▶ **Work instructions**
All records below should be repeated exactly, with the pictures left out.

[Stored records]
Segment Open

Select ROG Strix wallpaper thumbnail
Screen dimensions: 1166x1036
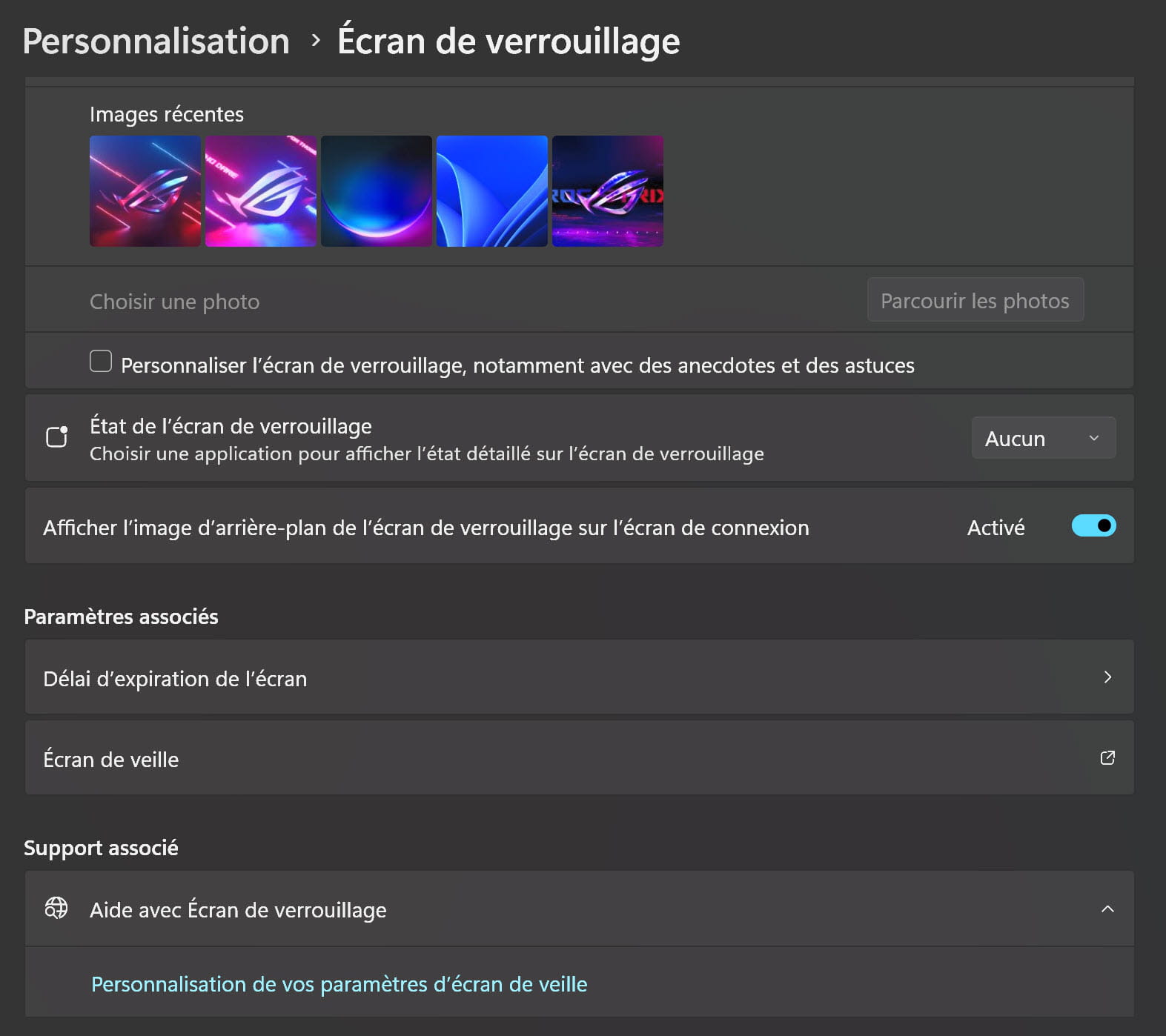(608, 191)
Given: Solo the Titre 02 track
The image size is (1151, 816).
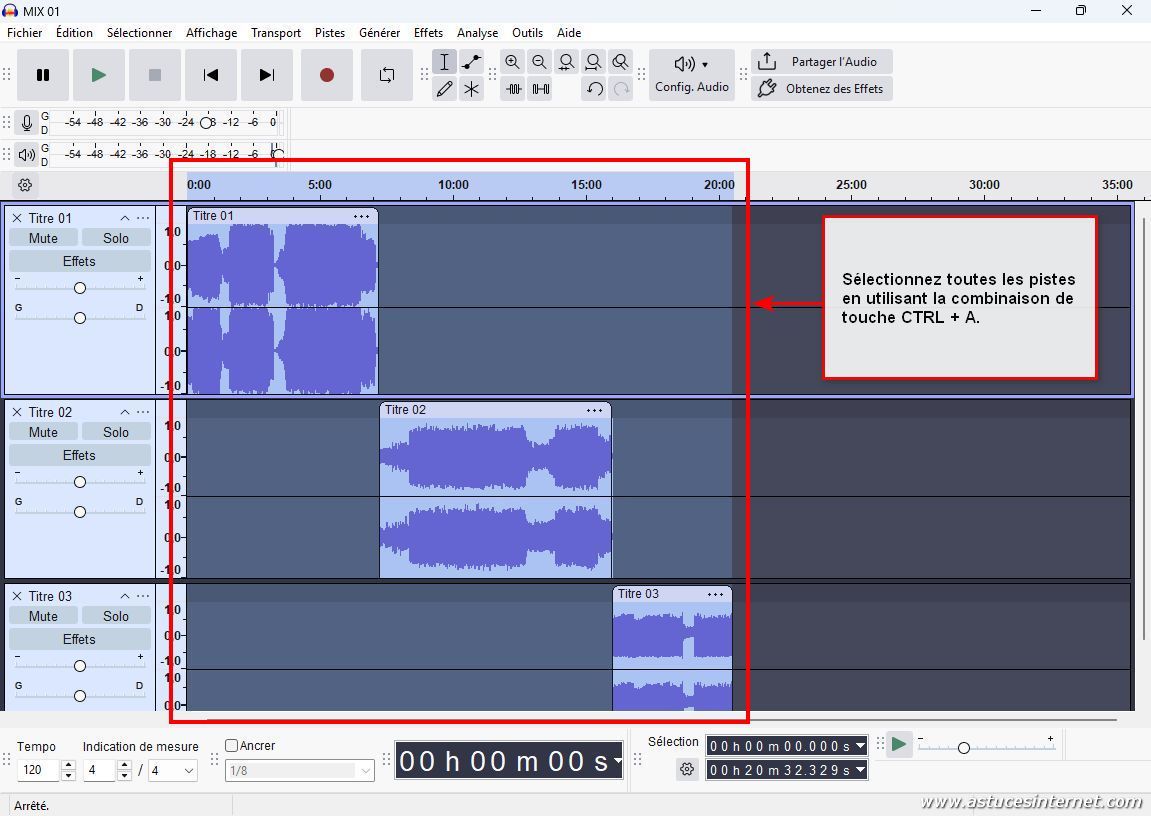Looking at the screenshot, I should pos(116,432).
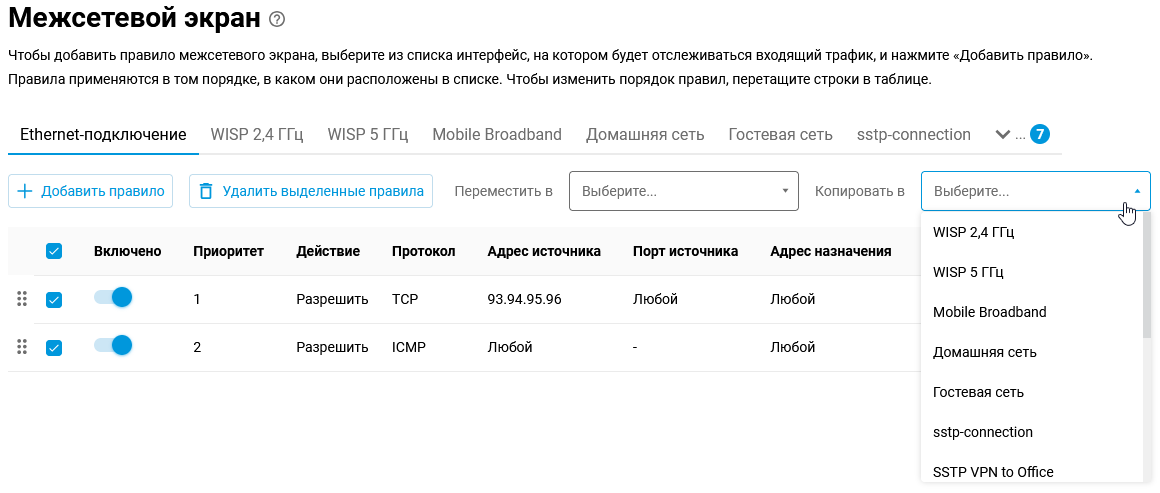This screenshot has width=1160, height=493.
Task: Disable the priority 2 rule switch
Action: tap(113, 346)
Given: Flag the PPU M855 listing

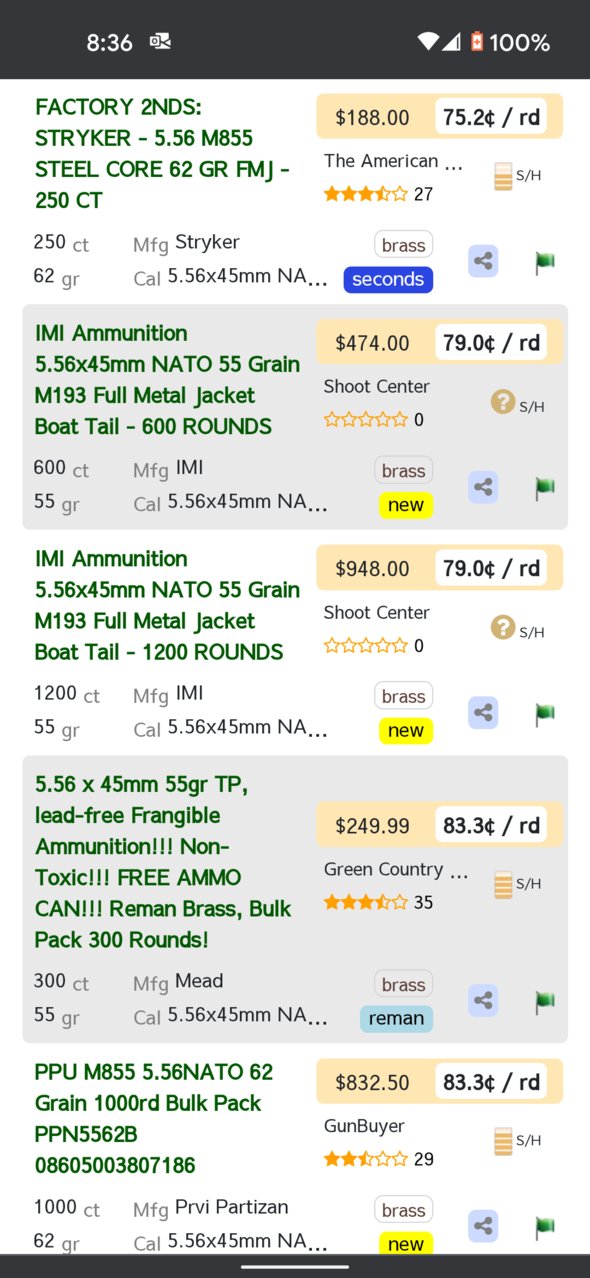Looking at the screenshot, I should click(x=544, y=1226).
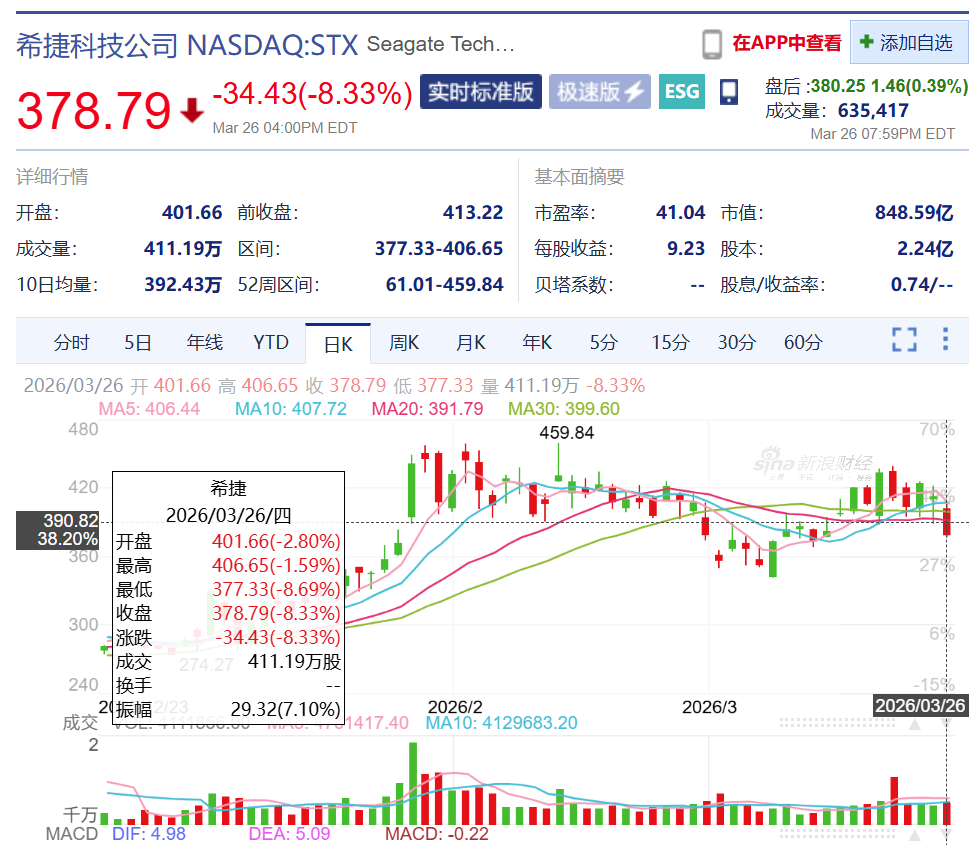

Segment Closed

▶ **Reply to the task**
Select ROG Strix wallpaper thumbnail
Screen dimensions: 1166x1036
(608, 191)
Given: Solo the Titre 02 track
The image size is (1151, 816).
Looking at the screenshot, I should pos(116,432).
This screenshot has width=1160, height=493.
Task: Disable the priority 2 rule switch
Action: tap(113, 346)
Given: Flag the PPU M855 listing

Looking at the screenshot, I should click(x=544, y=1226).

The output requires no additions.